= Tarja (folk poetry contest) =

Tarja (তর্জা) is a form of folk poetry contest from Bengal with a long tradition. Historically it used to be performed in the village gathering around a chandimandap or altar for village god, mela and other social events, in streets, and marketplace religious festivals. The themes of the contest are usually taken from Ramayana, Mahabharata or Puranas the poets sings their part in the form of doggerels and the other participant has to guess the meaning of it. During the rising bhadralok population of the Bengal Renaissance many of these clubs as well as jhumur clubs had been destroyed on the basis of its obscene content.
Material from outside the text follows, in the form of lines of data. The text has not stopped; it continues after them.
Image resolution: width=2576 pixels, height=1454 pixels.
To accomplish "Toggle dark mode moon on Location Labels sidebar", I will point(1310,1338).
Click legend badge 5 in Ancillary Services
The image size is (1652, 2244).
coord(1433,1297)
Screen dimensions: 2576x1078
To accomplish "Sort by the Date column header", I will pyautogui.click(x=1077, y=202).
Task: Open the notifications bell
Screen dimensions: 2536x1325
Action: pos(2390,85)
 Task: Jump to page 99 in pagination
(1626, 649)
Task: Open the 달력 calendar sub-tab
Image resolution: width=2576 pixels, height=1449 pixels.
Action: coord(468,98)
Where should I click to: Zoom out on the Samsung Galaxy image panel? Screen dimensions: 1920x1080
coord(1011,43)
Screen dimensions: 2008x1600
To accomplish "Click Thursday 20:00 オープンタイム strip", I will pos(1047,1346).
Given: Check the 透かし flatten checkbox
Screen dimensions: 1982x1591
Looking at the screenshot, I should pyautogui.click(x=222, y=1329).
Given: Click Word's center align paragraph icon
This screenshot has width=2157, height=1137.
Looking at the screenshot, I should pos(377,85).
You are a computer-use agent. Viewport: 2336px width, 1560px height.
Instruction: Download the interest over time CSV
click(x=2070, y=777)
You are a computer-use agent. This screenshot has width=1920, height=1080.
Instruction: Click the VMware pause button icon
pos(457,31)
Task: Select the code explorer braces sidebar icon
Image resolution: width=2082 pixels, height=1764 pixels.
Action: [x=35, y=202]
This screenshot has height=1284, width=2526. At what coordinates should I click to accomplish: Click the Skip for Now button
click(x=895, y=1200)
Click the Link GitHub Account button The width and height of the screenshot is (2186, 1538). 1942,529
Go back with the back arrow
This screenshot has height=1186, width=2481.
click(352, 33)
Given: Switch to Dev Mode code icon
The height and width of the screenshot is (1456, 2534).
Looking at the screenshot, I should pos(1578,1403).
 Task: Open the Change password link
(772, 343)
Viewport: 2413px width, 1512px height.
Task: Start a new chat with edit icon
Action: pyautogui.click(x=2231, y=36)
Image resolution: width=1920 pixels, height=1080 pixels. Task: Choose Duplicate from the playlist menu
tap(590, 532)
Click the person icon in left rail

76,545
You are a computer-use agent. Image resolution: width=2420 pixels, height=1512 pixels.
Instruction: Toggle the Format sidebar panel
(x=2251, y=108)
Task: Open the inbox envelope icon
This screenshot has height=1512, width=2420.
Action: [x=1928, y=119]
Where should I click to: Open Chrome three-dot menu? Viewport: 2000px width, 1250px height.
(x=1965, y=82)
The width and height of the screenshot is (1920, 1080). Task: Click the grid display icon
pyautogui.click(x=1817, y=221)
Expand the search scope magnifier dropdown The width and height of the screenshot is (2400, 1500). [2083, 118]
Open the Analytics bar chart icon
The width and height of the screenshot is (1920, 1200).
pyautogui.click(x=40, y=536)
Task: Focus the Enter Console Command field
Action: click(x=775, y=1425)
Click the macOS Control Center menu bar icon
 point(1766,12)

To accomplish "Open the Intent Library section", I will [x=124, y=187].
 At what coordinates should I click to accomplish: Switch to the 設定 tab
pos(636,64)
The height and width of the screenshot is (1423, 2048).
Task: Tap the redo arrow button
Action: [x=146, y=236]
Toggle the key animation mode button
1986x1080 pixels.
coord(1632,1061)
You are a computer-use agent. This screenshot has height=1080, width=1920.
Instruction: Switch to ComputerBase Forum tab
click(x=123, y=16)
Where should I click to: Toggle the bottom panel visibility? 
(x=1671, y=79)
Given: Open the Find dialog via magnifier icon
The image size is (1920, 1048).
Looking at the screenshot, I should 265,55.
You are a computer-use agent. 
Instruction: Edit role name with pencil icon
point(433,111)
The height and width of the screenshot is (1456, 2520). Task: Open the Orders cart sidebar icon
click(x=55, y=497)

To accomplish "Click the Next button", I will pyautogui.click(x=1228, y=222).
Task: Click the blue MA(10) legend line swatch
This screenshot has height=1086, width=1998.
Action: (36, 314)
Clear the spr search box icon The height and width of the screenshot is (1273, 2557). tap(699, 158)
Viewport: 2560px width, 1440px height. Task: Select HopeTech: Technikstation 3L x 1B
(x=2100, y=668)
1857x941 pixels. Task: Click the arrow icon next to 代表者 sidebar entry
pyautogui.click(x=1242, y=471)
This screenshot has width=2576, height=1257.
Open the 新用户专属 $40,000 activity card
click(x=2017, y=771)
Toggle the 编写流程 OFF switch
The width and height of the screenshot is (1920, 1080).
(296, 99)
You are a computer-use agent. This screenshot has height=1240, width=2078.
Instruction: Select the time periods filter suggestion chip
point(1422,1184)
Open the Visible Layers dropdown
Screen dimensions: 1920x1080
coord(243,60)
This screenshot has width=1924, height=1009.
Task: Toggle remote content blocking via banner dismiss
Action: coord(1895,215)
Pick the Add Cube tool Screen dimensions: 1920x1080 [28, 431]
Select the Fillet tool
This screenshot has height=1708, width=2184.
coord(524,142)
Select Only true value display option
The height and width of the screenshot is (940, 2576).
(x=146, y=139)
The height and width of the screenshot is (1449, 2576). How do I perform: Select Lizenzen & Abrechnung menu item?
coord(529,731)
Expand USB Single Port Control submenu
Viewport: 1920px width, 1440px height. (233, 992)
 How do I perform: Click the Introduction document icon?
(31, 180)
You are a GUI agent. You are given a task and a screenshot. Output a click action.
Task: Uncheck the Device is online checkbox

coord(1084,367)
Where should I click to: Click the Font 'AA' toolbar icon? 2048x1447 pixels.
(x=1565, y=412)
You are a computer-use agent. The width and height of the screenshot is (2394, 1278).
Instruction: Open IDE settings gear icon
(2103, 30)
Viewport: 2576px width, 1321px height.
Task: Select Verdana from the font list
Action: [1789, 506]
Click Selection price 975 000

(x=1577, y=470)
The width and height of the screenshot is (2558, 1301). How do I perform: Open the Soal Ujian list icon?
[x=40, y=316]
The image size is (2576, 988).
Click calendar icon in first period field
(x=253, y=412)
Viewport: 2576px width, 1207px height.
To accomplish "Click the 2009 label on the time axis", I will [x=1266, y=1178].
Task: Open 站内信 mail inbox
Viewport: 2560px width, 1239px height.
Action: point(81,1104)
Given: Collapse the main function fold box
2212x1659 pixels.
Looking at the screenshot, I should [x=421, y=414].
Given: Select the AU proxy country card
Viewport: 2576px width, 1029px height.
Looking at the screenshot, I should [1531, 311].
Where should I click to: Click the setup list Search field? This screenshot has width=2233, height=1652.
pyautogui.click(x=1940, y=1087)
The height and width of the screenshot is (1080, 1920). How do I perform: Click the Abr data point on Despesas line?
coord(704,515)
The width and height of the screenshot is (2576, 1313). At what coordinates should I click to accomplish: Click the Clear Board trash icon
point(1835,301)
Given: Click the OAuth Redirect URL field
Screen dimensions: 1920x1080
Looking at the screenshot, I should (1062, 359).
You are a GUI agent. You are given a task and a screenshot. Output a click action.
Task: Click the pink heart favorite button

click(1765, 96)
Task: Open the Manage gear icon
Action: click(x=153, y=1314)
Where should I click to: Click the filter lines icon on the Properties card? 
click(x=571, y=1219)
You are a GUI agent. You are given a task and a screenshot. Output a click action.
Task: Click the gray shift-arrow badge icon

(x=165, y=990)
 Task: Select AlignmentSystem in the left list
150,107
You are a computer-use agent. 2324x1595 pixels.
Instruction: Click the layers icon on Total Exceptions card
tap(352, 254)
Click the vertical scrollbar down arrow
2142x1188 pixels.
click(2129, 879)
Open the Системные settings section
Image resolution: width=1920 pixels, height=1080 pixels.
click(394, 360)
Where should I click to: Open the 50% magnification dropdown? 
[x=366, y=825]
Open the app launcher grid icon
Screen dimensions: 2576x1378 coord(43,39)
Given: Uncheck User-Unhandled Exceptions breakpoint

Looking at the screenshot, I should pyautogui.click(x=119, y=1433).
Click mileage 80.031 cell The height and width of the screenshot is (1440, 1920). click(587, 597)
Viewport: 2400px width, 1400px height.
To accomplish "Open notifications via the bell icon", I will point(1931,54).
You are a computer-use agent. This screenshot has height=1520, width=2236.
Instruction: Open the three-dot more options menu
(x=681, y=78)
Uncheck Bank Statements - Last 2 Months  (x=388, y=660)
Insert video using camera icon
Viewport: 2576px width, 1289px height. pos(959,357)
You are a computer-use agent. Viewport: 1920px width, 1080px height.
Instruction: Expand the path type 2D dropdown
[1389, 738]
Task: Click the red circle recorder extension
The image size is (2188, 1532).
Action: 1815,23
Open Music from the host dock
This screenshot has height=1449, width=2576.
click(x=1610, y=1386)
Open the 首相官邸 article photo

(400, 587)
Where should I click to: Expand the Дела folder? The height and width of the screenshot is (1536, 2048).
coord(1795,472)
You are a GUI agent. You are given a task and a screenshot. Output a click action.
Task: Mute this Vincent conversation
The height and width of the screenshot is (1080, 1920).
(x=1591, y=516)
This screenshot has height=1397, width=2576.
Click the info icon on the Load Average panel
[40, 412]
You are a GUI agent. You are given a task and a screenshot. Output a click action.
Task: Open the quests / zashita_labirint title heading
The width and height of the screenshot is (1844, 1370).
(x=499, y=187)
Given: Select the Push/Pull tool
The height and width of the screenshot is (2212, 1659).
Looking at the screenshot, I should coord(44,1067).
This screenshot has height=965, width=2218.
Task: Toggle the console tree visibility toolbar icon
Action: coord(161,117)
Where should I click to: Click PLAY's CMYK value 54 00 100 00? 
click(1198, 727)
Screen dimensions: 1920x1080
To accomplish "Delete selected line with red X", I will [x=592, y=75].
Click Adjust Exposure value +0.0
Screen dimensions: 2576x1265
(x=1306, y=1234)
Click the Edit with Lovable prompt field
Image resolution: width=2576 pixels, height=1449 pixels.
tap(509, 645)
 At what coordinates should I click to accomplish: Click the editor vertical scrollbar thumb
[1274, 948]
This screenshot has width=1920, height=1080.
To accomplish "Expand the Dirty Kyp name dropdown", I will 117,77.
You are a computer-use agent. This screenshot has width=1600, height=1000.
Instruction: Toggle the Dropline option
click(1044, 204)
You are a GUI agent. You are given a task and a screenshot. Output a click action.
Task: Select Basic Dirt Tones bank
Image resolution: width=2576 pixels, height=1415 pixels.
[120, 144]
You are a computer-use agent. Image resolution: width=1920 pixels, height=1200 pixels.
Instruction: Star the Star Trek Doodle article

An example of a tarja couplet will be like:
Maagi minsheke chit kore fele diye buke diyechhe paa

Aar chokhta kare jhulur jhulur, mukhe neiko raa

This literally translates as "the hussy has thrown the bloke flat on his back, with her foot on his chest/ wordless she stands glaring in anger". The answer to this puzzle will be the goddess Kali and the legend connected to her. The answerer to this will also sing out their answer in a poem made at that instant of time.

== As an art form==
The music grown out of this poetry contest has a particular flavour in it. It is also highly conntected to the other similar forms like jhumur, tappa and has contributed to a degree to the music of Bengal.